GOAL OF THE EXERCISE: Would you reproduce exactly, and only, the lines starting at the one with "At what coordinates should I click to accomplish: Switch" and ending at the last line of the data, with both included? Leave the pictures out.

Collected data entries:

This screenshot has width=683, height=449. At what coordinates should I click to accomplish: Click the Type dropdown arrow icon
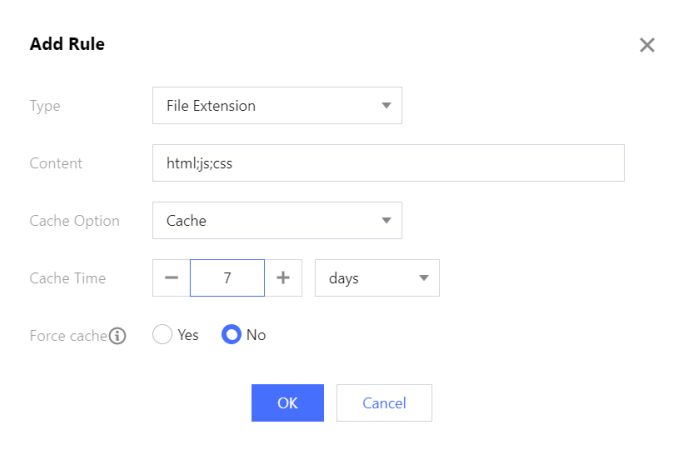click(x=386, y=105)
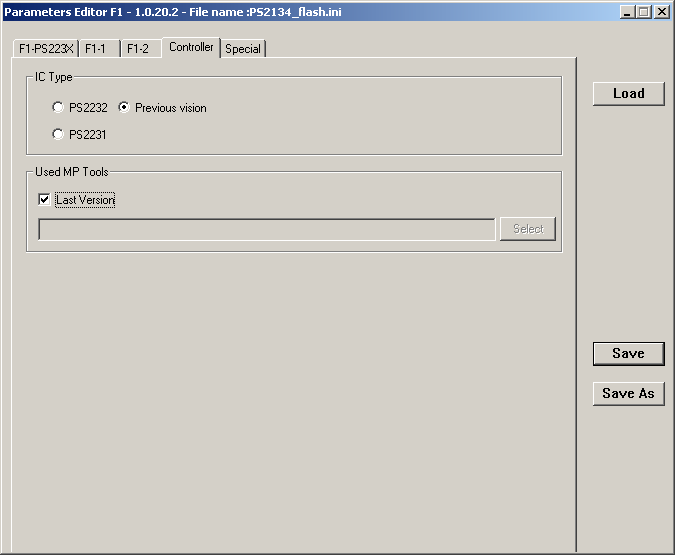Uncheck the Last Version checkbox
675x555 pixels.
(44, 200)
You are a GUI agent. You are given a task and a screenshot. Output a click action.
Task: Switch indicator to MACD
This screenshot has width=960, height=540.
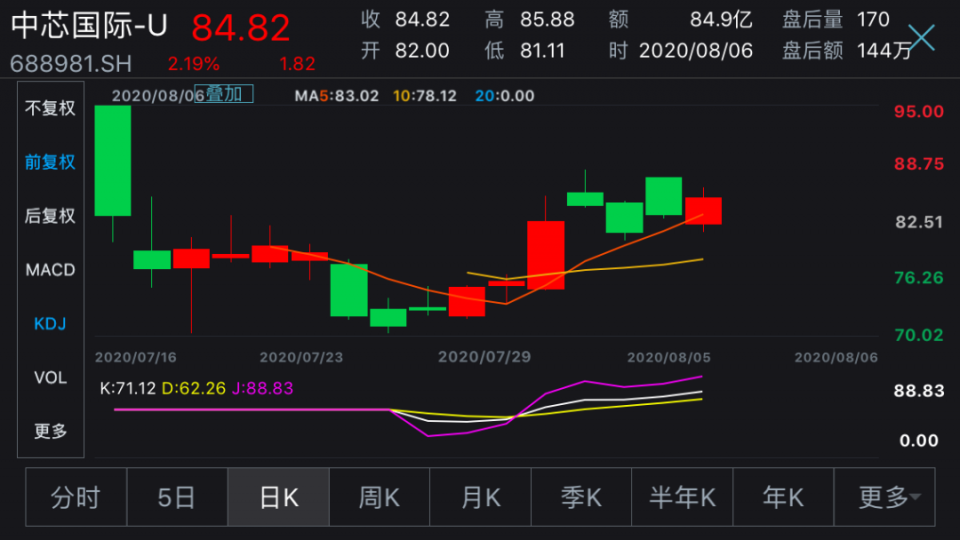click(50, 270)
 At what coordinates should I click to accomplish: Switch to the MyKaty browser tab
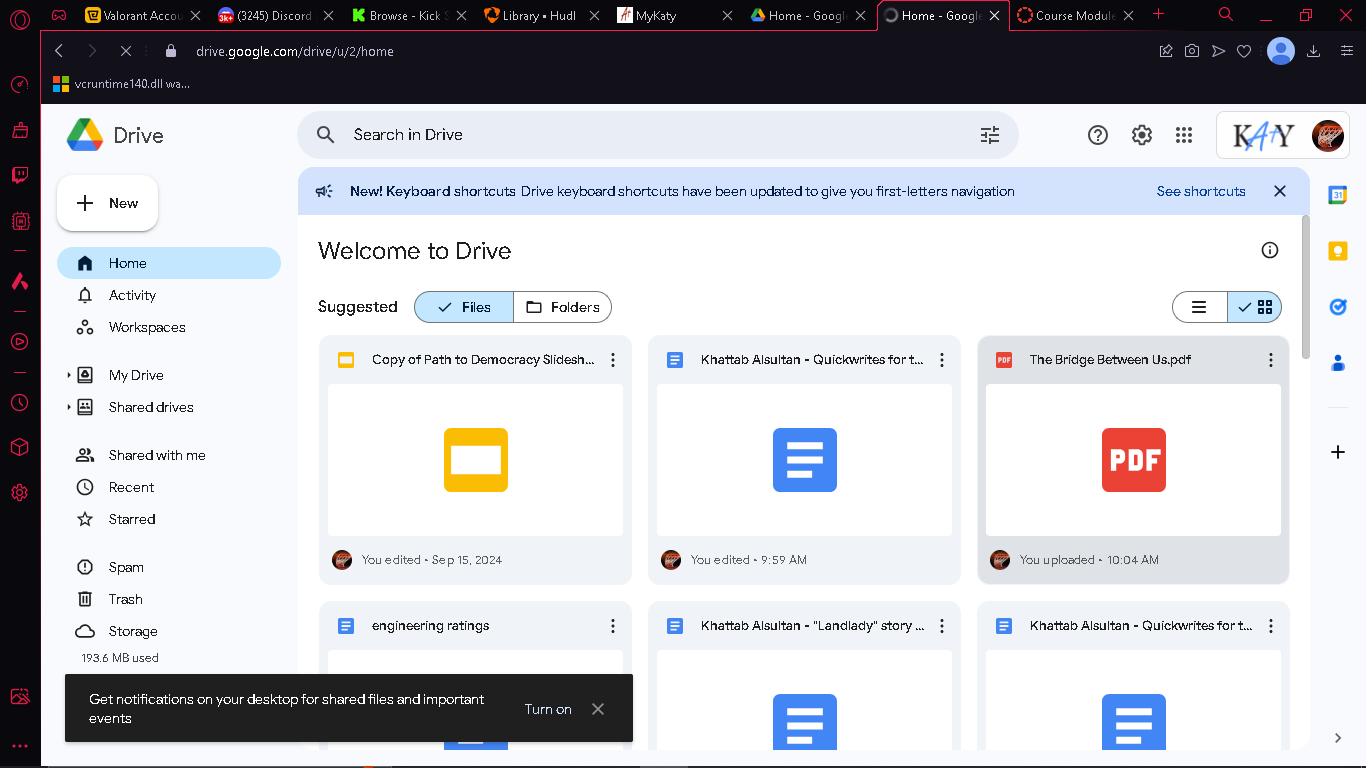pos(657,15)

RESULT FOR THIS TASK:
 At what coordinates should I click to accomplish: Switch to the MyKaty browser tab
pos(657,15)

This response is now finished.